My serpent star lost its top!

Rate this Entry
I was very excited to add my first serpent star to my tank last week, which promptly hid under the rocks. Two days later I was shocked to see it hanging on my rock wall just after the lights went out - missing the entire top of its carapace. It looked like a neat dissection with all of the top central disk gone, exposing gonads and stomach - the legs looked fine and tube feet were extended. I was even more shocked to see it moving, and I assumed this was just reflexes until it died. But I found it again today (after 3 days), hiding under a rock. It moved fast when I lifted the rock, so it acted healthy even though its guts are exposed to the world. I know that fragments of echinoderms can sometimes regenerate from their central disks.

Anyone have experience with this? Did your brittle star survive?

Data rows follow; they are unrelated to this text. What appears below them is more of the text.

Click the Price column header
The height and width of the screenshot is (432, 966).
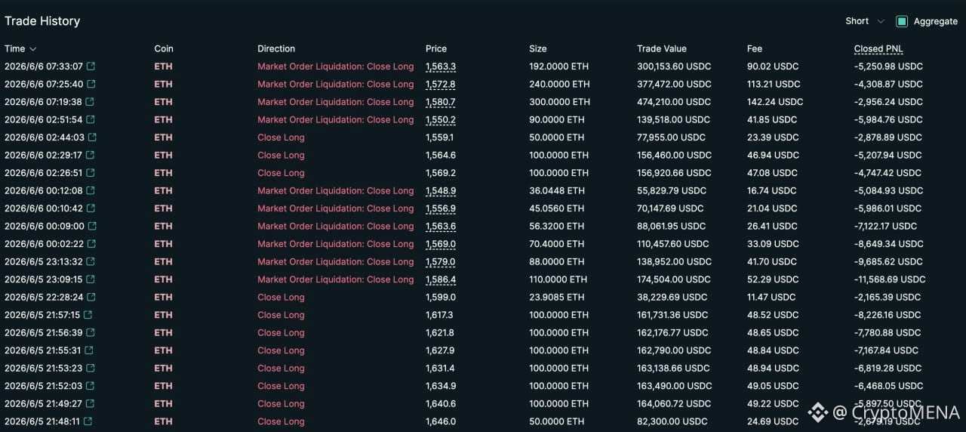pyautogui.click(x=436, y=48)
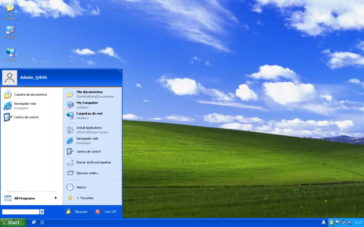The width and height of the screenshot is (364, 227).
Task: Expand the Favorites section
Action: click(x=85, y=198)
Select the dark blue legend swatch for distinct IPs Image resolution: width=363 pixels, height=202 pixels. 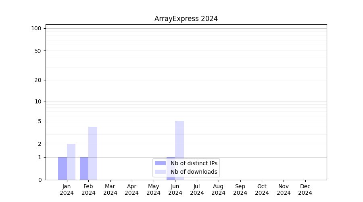pyautogui.click(x=160, y=163)
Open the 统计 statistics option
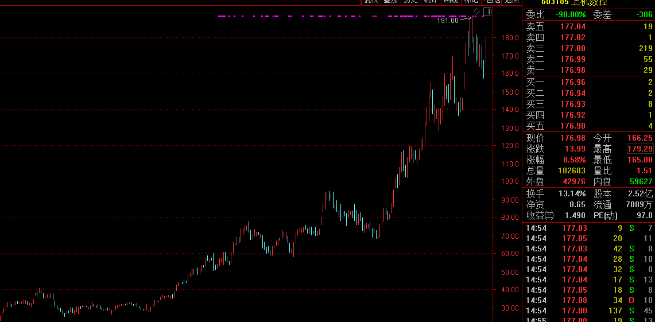The image size is (655, 322). [x=430, y=2]
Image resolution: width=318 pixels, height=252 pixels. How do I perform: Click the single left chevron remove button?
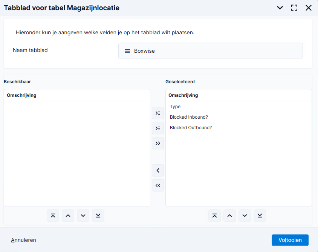tap(158, 170)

Second, who is the most likely culprit? I have two small ocellaris clowns (1.5"), a foxface (4"), a hippo tang (8"), and a falco's hawkfish (2.5"). I also have cleaner and peppermint shrimp and smaller fish that shouldn't be aggressive (goby, firefish, etc). I assume that the hawkfish is the most likely culprit but the legspan on the brittle star is 8" so it shouldn't have been easy. I'm also wondering why any fish would rip it open but not devour the stomach and gonads...

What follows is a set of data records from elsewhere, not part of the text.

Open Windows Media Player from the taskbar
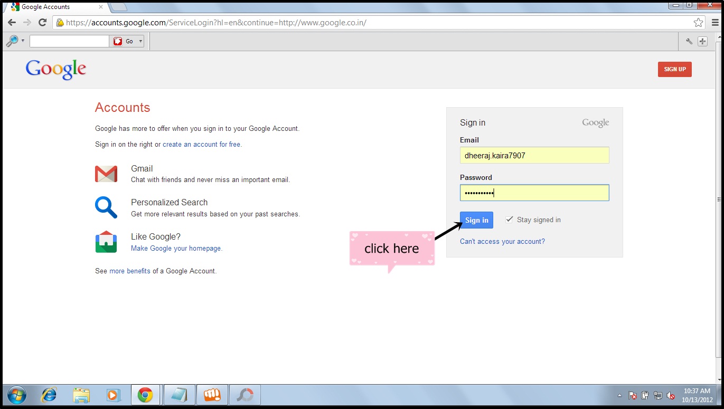The width and height of the screenshot is (724, 409). point(113,394)
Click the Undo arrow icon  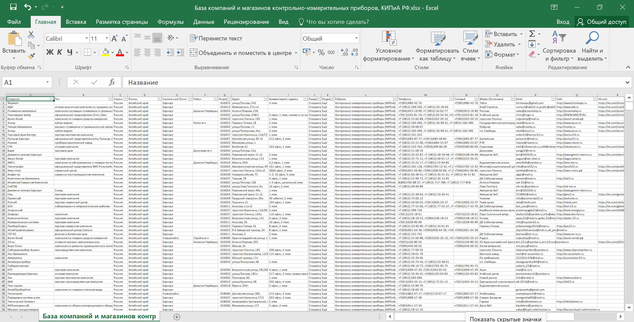click(x=27, y=7)
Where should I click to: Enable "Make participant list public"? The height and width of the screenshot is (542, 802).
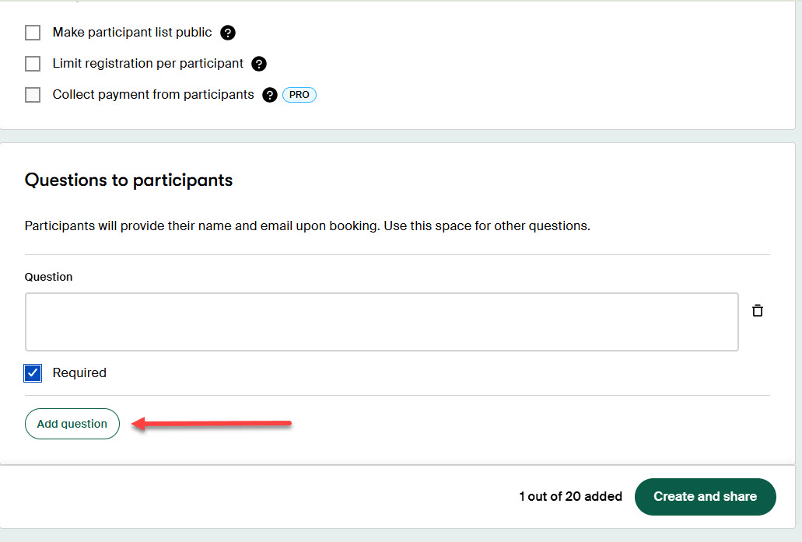(x=32, y=33)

Submit "My serpent star lost its top!" to Digg Submit "My serpent star lost its top!" to del.icio.us Submit "My serpent star lost its top!" to StumbleUpon Submit "My serpent star lost its top!" to Google

Updated 03-18-2010 at 07:46 PM by melev

Categories
Tank Entry

Comments

  1. bleachandvomit's Avatar
    Hawkfish is the obvious culprit, but I have a hard time believing it pulled an 8" brittle from the rockwork. It should be fine, I smash mine with rocks on accident all the time.
  2. melev's Avatar
    The shrimp too can be picking at the damaged area. If anything, I would try to put it in an isolated area in hopes of it healing. I had a Harlequin Starfish (looks like a serpent starfish) that had the same thing happen a couple of times. It didn't survive the second incident, but it was 100% healed up before that and looked fine. It's a very strange phenomenon to observe.
  3. kmjoen230's Avatar
    This sounds pretty nasty and interesting!
    U have never seen or heard of this before.
    Pics by any chance?!
  4. melev's Avatar
    The first time I saw it, I was in shock but a few days later it was completely healthy. I actually thought I must have dreamt it. However, the second time I grabbed my camera.





  5. cmbspd's Avatar
    Great pictures. My serpent star lost its ENTIRE top. If I see it again, I will try to catch it and put it in my refugium until it heals...It's good know that it might recover.
  6. kmjoen230's Avatar
    That is honestly one of the craziet things I have seen in this hobby!
    Thanks for the picutes.
    I love that there is always something cool going on our reefs!
  7. cmbspd's Avatar
    Time for a 3 month update. First, the good news. I finally saw my serpent star again after the "incident" and it is healing. Still really wounded looking, but at least its top appears to be closing:



    The bad news, I was only able to find the serpent star because I had to tear down my tank due to a leaking bottom seam. I've got critters stashed in small QT tanks, my sump etc. while I'm waiting on a replacement tank. My serpent star is now in the refugium and may be the only animal "happy" about the situation. Major bummer...
  8. melev's Avatar
    Are you getting the same sized tank, or upgrading?
  9. cmbspd's Avatar
    Major upgrade! I found a 2 yr old 250 gallon Marineland DD! I drove 2 hours to pick it up and brought it home in my Subaru Forester (Yeah, it fit in the back!). I worked my butt off this week to set it up and it is about 1/3 full of RODI water now.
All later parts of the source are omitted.